Text segment:
========
# what year is this composite TCR?



## dantsai (Mar 25, 2009)

Hello,
I saw this TCR on craigslist, and was wondering if you bright folks could help me identify what year/model it is. The pictures aren't too great -- the seller claims it's 2007 composite frame, but I can't seem to find any 2007 TCR that matches this. Supposedly it's full Ultegra, with DT Swiss RR 1.1 rims (I'm guessing the rims aren't stock, since I always see Giant TCR coming stock with Aksium or Ksyrium rims)

















Thanks in advance.


----------



## rick222 (May 29, 2005)

That's either an 05 or 06 as both years the frame was idenitcal. Wheels look like Topolino's to me.


----------



## fishtaco (Mar 28, 2007)

It looks like either a 2005 TCR C1 or 2006 TCR C0. Those both came with the black/silver frame/fork. I would ask for better pictures. What are they asking?


----------



## dantsai (Mar 25, 2009)

They're asking $1200. Sounds like a decent deal to me, what do you think? I'm not sure yet, though.... I'm not a big fan of the design of the frame (aesthetically speaking)... I'm kinda vain when it comes to how my frames look.


----------



## fishtaco (Mar 28, 2007)
========
Supplied material:

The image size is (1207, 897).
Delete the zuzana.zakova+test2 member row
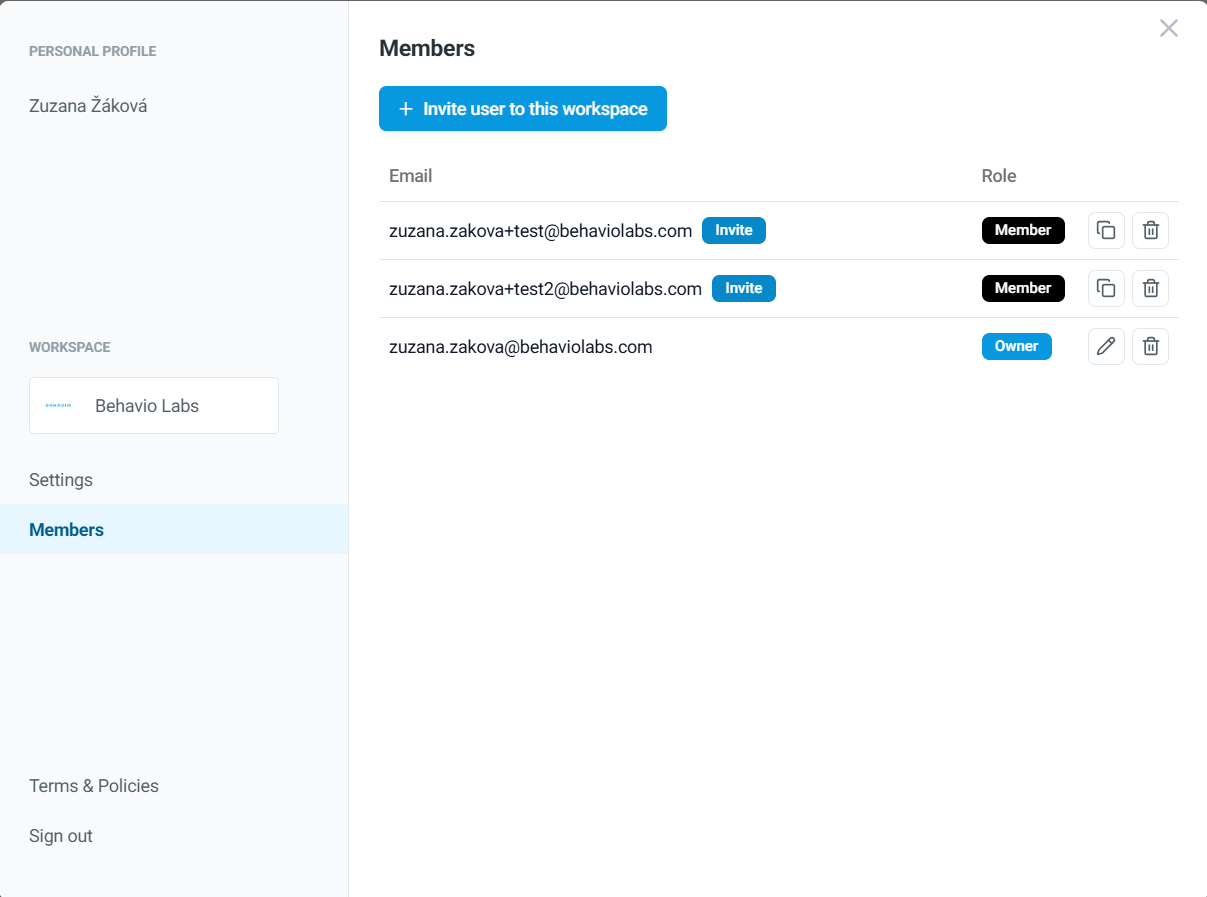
========
Instruction 1: According to the forum thread about the composite TCR, what price is the seller asking?
Instruction 2: Reproduce the forum thread about the composite TCR from "It looks like" to "are they asking?", word for word.

Finished answer 1: $1200

Finished answer 2:
It looks like either a 2005 TCR C1 or 2006 TCR C0. Those both came with the black/silver frame/fork. I would ask for better pictures. What are they asking?